On Tuesday, Gates was interviewed by CNN host and Washington Post columnist Fareed Zakaria at an event organized by 92nd Street Y – a self-described “cultural and community center where people all over the world connect through culture, arts, entertainment, and conversation.”

Gates proclaimed, “The vaccines are imperfect and in two very important ways.”

“One is they don’t block infection,” he said. “We were hoping that the vaccine would create enough antibodies in your upper respiratory tract, including your nose and throat, that vaccinated people wouldn’t get infected.”

“Well, once Omicron comes along, the vaccine is not reducing transmission, hardly at all, particularly about three or four months after you take the vaccine,” Gates noted.

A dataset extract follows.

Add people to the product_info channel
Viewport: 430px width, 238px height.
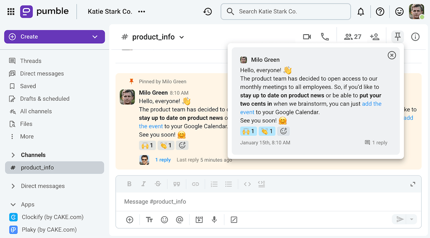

“The other thing is duration,” he added. “You know, we’re seeing through a variety of the data, Israel data, U.K. data, that particularly if you’re in your 70s, within four or five months of taking the vaccine, that protection really is going down. Weirdly for young people, that protection does not seem to go down and we’ve seen this with previous vaccines.”

“The mRNA vaccines are a miracle, but they weren’t perfect,” he said. “And so next time, people will have much better vaccines and, and better therapeutics as well.”

Gates stated, “We’re going to create some new flu vaccines that that are much better.”

Gates noted that early in the pandemic, “We didn’t really understand the fatality rate, you know, we didn’t understand that it’s a fairly low fatality rate and that it’s a disease mainly the elderly, kind of like flu is, although a bit different than that.”